All that was a long time ago – it’s now 13 years since the king and queen of daytime TV left ITV’s This Morning to host Richard & Judy on Channel 4, and then a similar chat show which flopped on paid-for digital channel Watch.
“When we stopped, we agreed that we never wanted to do that again. Judy has completely withdrawn from broadcasting. She’s not interested in going back to any other series. She’s now a full-time writer and half-way through her second novel,” Richard says now.
“I’m freelancing, so we’re not together as much as we were. I’m popping down to do the Matthew Wright show (The Wright Stuff) when he’s not around. I’m doing the Terry Wogan show on BBC Radio 2 on Sundays while he’s in France. I’m a seat-warmer. I’m keeping seats warm.”
He’s also reinvented himself as a novelist, but he’s still the same Richard, still engaging mouth before brain on occasions, but in the most endearing and humorous way.
We meet to discuss his second novel The Way You Look Tonight which, from the soft-coloured book jacket showing a woman staring out to a sea fringed by palm trees, looks like a gentle romantic read, aimed at Mills & Boon fans.
They’ll no doubt get a shock when they discover the book is centred on a serial killer who preys on young women and then murders them slowly and agonisingly, leaving a knife through the left eye socket of each of his victims.
“You should have seen the original design for the jacket,” Richard exclaims, laughing. “The sea was very blue and the sky was a lovely blue.
“But yes, there’s a huge contrast between the jacket and the story inside. I did get them to take all the blue out and have an orangey tint to the sky, which is more stormy.”

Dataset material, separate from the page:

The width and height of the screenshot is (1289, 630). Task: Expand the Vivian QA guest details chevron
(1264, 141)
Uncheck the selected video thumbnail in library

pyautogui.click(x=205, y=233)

Set in the sixties during the Kennedy era, it’s a sequel to his debut novel Some Day I’ll Find You, featuring Stella Arnold, who appeared briefly as a child in the first book but is now a criminal profiler and expert in the studies of psychopathy. In the latest novel, she’s called to the Florida Keys to help investigate a series of murders.
So Richard’s writing novels, Judy’s writing novels, sometimes they write sitting opposite each other at the kitchen table of their various homes in London, Cornwall and the South of France. They ask for each other’s advice and opinions and Judy is always honest, he says.
“The value of asking Judy’s opinion about anything is that she finds it impossible to lie. If something’s good she’ll tell me, and if something’s off, she’ll let me know.”
But they’re not remotely competitive, he insists, which is partly why their 28-year marriage has worked.
However he admits he was a little worried when his wife’s debut novel Eloise, published nine months before his, was an instant bestseller.
“I wouldn’t be human if I didn’t reflect on the possibility of my book flopping very badly and people saying, ‘You must be awfully embarrassed – your wife gets a number one bestseller and how many did you sell – 37 copies?’”
He needn’t have worried. His debut also did well, although the couple do have different publishers and make sure that their books always come out at different times of the year.
Richard says he writes through the eyes of women, setting his latest story in the Florida Keys – where they have spent many holidays – while Judy writes as a mother and sets her stories in Cornwall.
His writing shows an impressive insight into the female mindset; the result of years of daytime TV, he says.
“As a man, you couldn’t have done 13 straight years on This Morning without imbibing something of what it is to be female, because 60-65 per cent of the audience is female, therefore the content leans towards matters which are feminine, whether it’s fashion, phone-ins about post-natal depression or relationship advice. You can’t help but soak it up.”
After a summer holiday in France, he’ll be back with his wife to launch the Richard & Judy Autumn Book Club.
Then he’s hoping to make a six-part documentary series next year and is currently working out the plot for his next novel, featuring all sorts of nasty goings on in the Lake District in the sweltering summer of 1976.
“I’ll only do things that are fun – offers come in all the time and I’m still out there,” he enthuses.
One thing’s for sure; Madeley won’t be going into permanent literary retreat just yet.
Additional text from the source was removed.